Crise du gaz: Premiers signes en Moldavie - Énergie | PriceONN
La région séparatiste de Transnistrie en Moldavie alerte sur des pénuries de gaz, signalant les premières tensions sur l'approvisionnement énergétique en Europe. La situation pourrait s'aggraver sans la reprise rapide des livraisons de GNL du Moyen-Orient.

Premières Perturbations de l'Approvisionnement en Gaz

Les premiers signes de potentielles difficultés d'approvisionnement en gaz naturel en Europe se manifestent, comme en témoignent les avertissements de la région séparatiste moldave de Transnistrie concernant des pénuries imminentes. La probabilité d'une nouvelle détérioration est forte à moins que les livraisons de GNL du Moyen-Orient ne reprennent rapidement, un scénario actuellement jugé improbable. La Transnistrie, une enclave pro-russe en Moldavie depuis le début des années 1990, met en évidence les facteurs géopolitiques complexes qui influencent la sécurité énergétique européenne.

Jusqu'à récemment, ce territoire russophone bénéficiait de livraisons de gaz naturel quasi gratuites de la Russie, utilisant cette ressource pour produire de l'électricité, dont une partie était également fournie à la Moldavie. Cependant, cet accord a pris fin en 2024, suite à la décision de l'Ukraine de ne pas renouveler son accord de transit gazier avec Gazprom. La fin de cet accord a entraîné un grave déficit gazier en Transnistrie, obligeant la région à se tourner vers des fournisseurs de gaz européens, mais à des coûts plus élevés.

Volatilité du Marché et Hausse des Prix

Depuis lors, la région s'approvisionne en gaz auprès de fournisseurs européens. Cependant, les répercussions de l'instabilité au Moyen-Orient se manifestent désormais par une réduction de la disponibilité du gaz, selon un rapport de Reuters. Le ministère du Développement économique transnistrien a déclaré que des "perturbations critiques de l'approvisionnement en gaz" se sont produites en raison des "événements au Moyen-Orient", entraînant des limitations de l'utilisation du gaz pour les activités commerciales et le chauffage.

Le président du Parlement moldave a suggéré que la Transnistrie ne possède des réserves de gaz suffisantes que pour quelques jours, ce qui pose un dilemme : privilégier un approvisionnement constant en gaz, malgré des coûts plus élevés, ou supporter des pénuries affectant des services essentiels comme les écoles et le chauffage résidentiel. Cette déclaration implique que la solvabilité, plutôt que la rareté absolue de l'approvisionnement, pourrait être un facteur contributif.

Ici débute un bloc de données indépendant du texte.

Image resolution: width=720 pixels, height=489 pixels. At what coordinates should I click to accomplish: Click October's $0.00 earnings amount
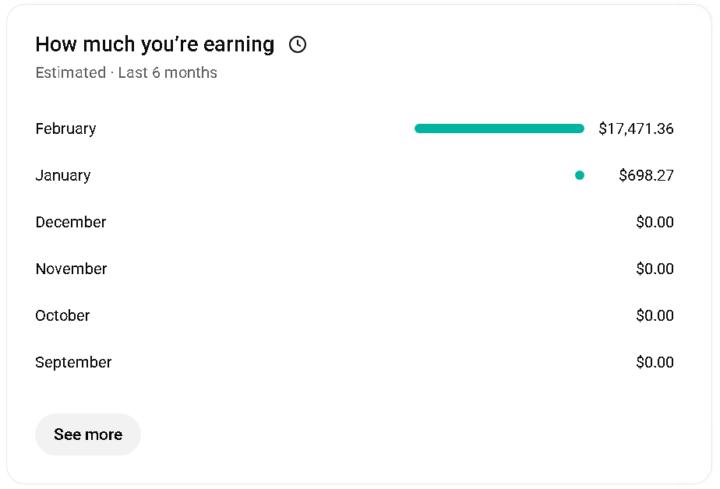(655, 315)
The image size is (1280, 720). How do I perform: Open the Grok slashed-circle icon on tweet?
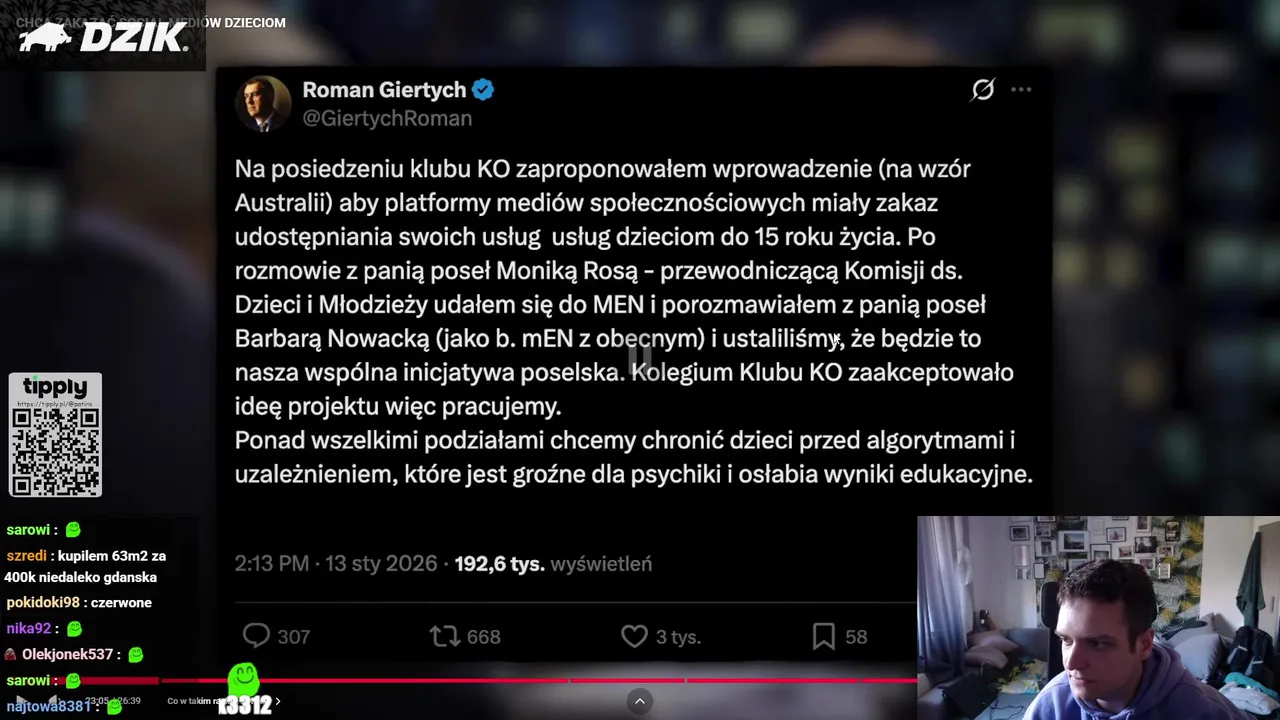pyautogui.click(x=983, y=90)
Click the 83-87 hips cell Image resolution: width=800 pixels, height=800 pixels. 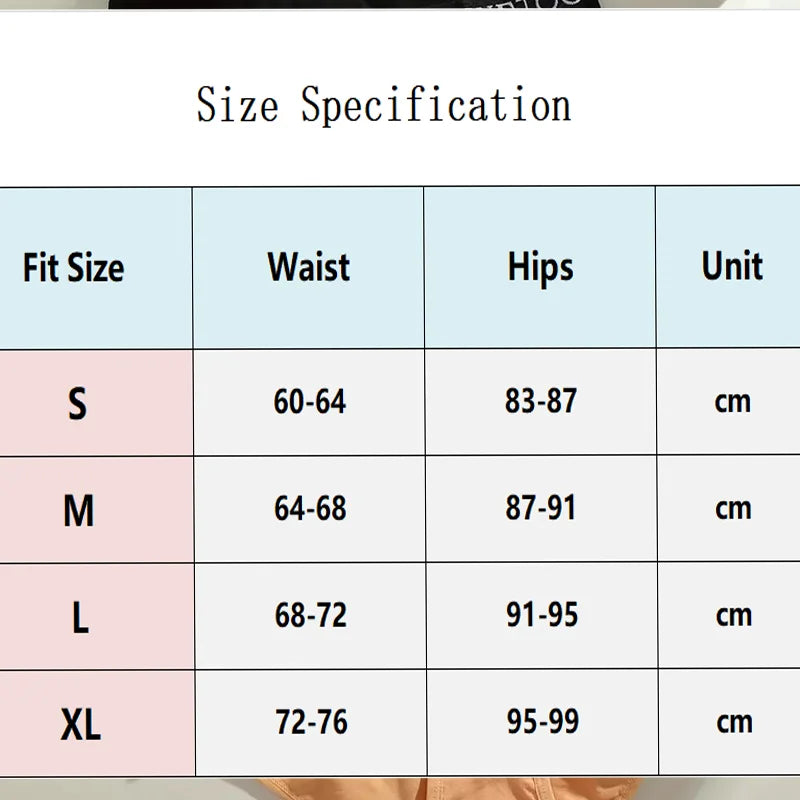[x=541, y=402]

Les prix européens du gaz ont connu une forte hausse, doublant en une semaine. Le contrat intrajournalier de référence TTF a dépassé les 60 euros par mégawattheure plus tôt cette semaine. Mercredi, le prix TTF du contrat à terme d'avril s'élevait à 48,77 euros par mégawattheure.

Vulnérabilité Énergétique de l'Europe

La récente flambée des prix a suivi les frappes iraniennes ciblant les installations de production de GNL qataries, ce qui a incité QatarEnergy à fermer temporairement son système de production de GNL et à déclarer un cas de force majeure sur les exportations. Étant donné la contribution du Qatar d'environ un cinquième des flux mondiaux de GNL, ces événements ont eu des implications immédiates et prononcées sur les prix. Cette situation met en évidence la position précaire de l'Europe, en particulier sa dépendance aux importations de GNL par voie maritime suite à la réduction de la dépendance au gaz russe acheminé par pipeline. Bien qu'il existe des approvisionnements alternatifs, tels que le GNL américain, la dynamique des prix est dictée par les vendeurs, ce qui pourrait exacerber les pressions inflationnistes pour les importateurs européens de gaz.

Les petits pays européens, dont la Moldavie, sont confrontés à une vulnérabilité accrue en raison de leur marge de manœuvre financière limitée pour garantir l'approvisionnement en gaz. Toutefois, les grandes économies, comme l'Allemagne, pourraient subir des conséquences plus graves en cas de pénurie de gaz prolongée, ce qui pourrait avoir un impact sur l'ensemble de l'Union européenne, que la Moldavie aspire à rejoindre d'ici 2030. Le Qatar fournit entre 12 % et 14 % des besoins en gaz naturel de l'Union européenne. Comme l'a noté le groupe de réflexion sur l'énergie Bruegel, l'Europe est moins dépendante du GNL du Golfe que d'autres régions, mais elle n'est pas à l'abri de la volatilité des prix. En fin de compte, l'Europe subira probablement les effets des perturbations des flux de GNL, ce qui aura un impact sur les prix à travers le continent.